#### [Задание A]
Изложите фрагмент интервью с Иваром Калныньшем в двух предложениях.

──────── Фрагмент документа ────────

Tag Archives: Ивар Калныньш

Враньё никогда не станет правдой

02-10-2022 (21:58

Ивар Калныньш: К распаду СССР я и мои друзья отнеслись с некоторой иронией

update: 03-10-2022 (12:42)

Многие представители творческого цеха, преуспевшие во времена “развитого социализма”, оценивают действия Путина как возвращение к светлому прошлому, намеренно не замечая, а иногда и поддерживая вопиющие “перегибы” нынешней российской внутренней и внешней политики. Поэтому среди оценок недавнего инстаграм-манифеста Аллы Пугачевой даже появлялось мнение, что чуть ли не сам Советский Союз в лице Примадонны отмежевался от кремлевского курса. Ивара Калныньша, конечно же, с Советским Союзом отождествлять не стоит, но он в какой-то мере был одним из его символов, секс-символом “первого в мире социалистического государства” и героем-любовником союзного масштаба. Конечно, на экране. Что думает он о своем прошлом, о стране, которой бредит российская пропаганда, и о стране-наследнице, популярнейший актер согласился рассказать читателям сайта Каспаров.Ru.

— Ивар, как получилось, что вы не были ни пионером, ни комсомольцем?

— Не потому, что я какой-то “анти”. Пионером я не стал, потому что мой дядя сидел в Воркуте. Ему дали двадцать лет. И мама сказала: “Пока мой брат в Воркуте, вы с братом не будете пионерами”. Я в школе поднял руку, и со мной еще несколько одноклассников, и мы сказали: “Можно, мы не будем пионерами?” Комсомольцем я не стал, потому что учился в вечерней школе, все, кто там учился, были в комсомольской ячейке по месту работы. В вечерней школе ее попросту не было, так что никто особенно не пытался затянуть меня в ряды комсомольцев, а сам я, конечно, не стремился.

──────── Данные для упражнения ────────

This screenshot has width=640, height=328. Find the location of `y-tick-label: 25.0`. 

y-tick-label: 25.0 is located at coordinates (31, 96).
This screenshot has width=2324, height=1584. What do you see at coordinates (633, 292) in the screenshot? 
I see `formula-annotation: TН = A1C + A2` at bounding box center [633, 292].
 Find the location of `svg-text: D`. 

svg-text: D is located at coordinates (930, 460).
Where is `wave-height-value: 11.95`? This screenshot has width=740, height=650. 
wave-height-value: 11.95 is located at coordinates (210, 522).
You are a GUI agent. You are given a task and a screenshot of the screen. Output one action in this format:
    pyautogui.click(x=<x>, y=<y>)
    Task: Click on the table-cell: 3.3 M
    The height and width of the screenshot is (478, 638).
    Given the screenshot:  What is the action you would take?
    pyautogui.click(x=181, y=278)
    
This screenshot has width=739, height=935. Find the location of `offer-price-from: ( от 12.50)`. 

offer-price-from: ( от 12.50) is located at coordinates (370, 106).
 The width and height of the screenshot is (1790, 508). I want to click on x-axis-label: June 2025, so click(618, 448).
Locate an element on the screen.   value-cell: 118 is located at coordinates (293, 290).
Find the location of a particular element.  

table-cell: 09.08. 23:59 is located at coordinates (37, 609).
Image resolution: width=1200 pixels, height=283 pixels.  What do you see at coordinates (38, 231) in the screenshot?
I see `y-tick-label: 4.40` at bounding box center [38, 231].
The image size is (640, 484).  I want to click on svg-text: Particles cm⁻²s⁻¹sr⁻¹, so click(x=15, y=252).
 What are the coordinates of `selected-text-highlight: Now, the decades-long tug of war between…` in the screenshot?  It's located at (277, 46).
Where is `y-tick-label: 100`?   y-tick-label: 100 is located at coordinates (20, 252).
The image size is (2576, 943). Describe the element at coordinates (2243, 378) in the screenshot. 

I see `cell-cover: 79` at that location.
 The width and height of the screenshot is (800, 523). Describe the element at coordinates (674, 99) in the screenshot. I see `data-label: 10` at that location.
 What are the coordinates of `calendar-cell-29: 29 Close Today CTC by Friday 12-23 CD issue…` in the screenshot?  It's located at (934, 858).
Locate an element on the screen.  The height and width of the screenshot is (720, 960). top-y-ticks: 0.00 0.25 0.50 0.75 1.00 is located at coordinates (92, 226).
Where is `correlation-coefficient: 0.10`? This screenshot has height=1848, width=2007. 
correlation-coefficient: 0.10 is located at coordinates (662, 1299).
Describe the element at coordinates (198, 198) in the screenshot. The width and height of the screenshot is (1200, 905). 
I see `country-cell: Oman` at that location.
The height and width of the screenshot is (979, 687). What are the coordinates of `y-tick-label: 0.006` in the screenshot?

────────

#### [Задание B]
Преобразуйте записи в таблицу Markdown со столбцами «№» и «Строка», пропустив пустые строки. Возьмите строки с самого начала записей по строку, содержащую «at (277, 46).», включая обе границы.

#### [Ответ A]
Во вступлении Калныньш представлен как один из символов Советского Союза: он был секс-символом и героем-любовником союзного масштаба на экране и согласился рассказать читателям сайта Каспаров.Ru о своем прошлом и о стране. Он объясняет, что не стал пионером, потому что его дядя сидел в Воркуте, а комсомольцем не стал, потому что учился в вечерней школе, где комсомольской ячейки не было.

#### [Ответ B]
| № | Строка |
|---|---|
| 1 | This screenshot has width=640, height=328. Find the location of `y-tick-label: 25.0`.  |
| 2 | y-tick-label: 25.0 is located at coordinates (31, 96). |
| 3 | This screenshot has width=2324, height=1584. What do you see at coordinates (633, 292) in the screenshot?  |
| 4 | I see `formula-annotation: TН = A1C + A2` at bounding box center [633, 292]. |
| 5 |  Find the location of `svg-text: D`.  |
| 6 | svg-text: D is located at coordinates (930, 460). |
| 7 | Where is `wave-height-value: 11.95`? This screenshot has width=740, height=650.  |
| 8 | wave-height-value: 11.95 is located at coordinates (210, 522). |
| 9 | You are a GUI agent. You are given a task and a screenshot of the screen. Output one action in this format: |
| 10 |     pyautogui.click(x=<x>, y=<y>) |
| 11 |     Task: Click on the table-cell: 3.3 M |
| 12 |     The height and width of the screenshot is (478, 638). |
| 13 |     Given the screenshot:  What is the action you would take? |
| 14 |     pyautogui.click(x=181, y=278) |
| 15 | This screenshot has width=739, height=935. Find the location of `offer-price-from: ( от 12.50)`.  |
| 16 | offer-price-from: ( от 12.50) is located at coordinates (370, 106). |
| 17 |  The width and height of the screenshot is (1790, 508). I want to click on x-axis-label: June 2025, so click(618, 448). |
| 18 | Locate an element on the screen.   value-cell: 118 is located at coordinates (293, 290). |
| 19 | Find the location of a particular element.   |
| 20 | table-cell: 09.08. 23:59 is located at coordinates (37, 609). |
| 21 | Image resolution: width=1200 pixels, height=283 pixels.  What do you see at coordinates (38, 231) in the screenshot? |
| 22 | I see `y-tick-label: 4.40` at bounding box center [38, 231]. |
| 23 | The image size is (640, 484).  I want to click on svg-text: Particles cm⁻²s⁻¹sr⁻¹, so click(x=15, y=252). |
| 24 |  What are the coordinates of `selected-text-highlight: Now, the decades-long tug of war between…` in the screenshot?  It's located at (277, 46). |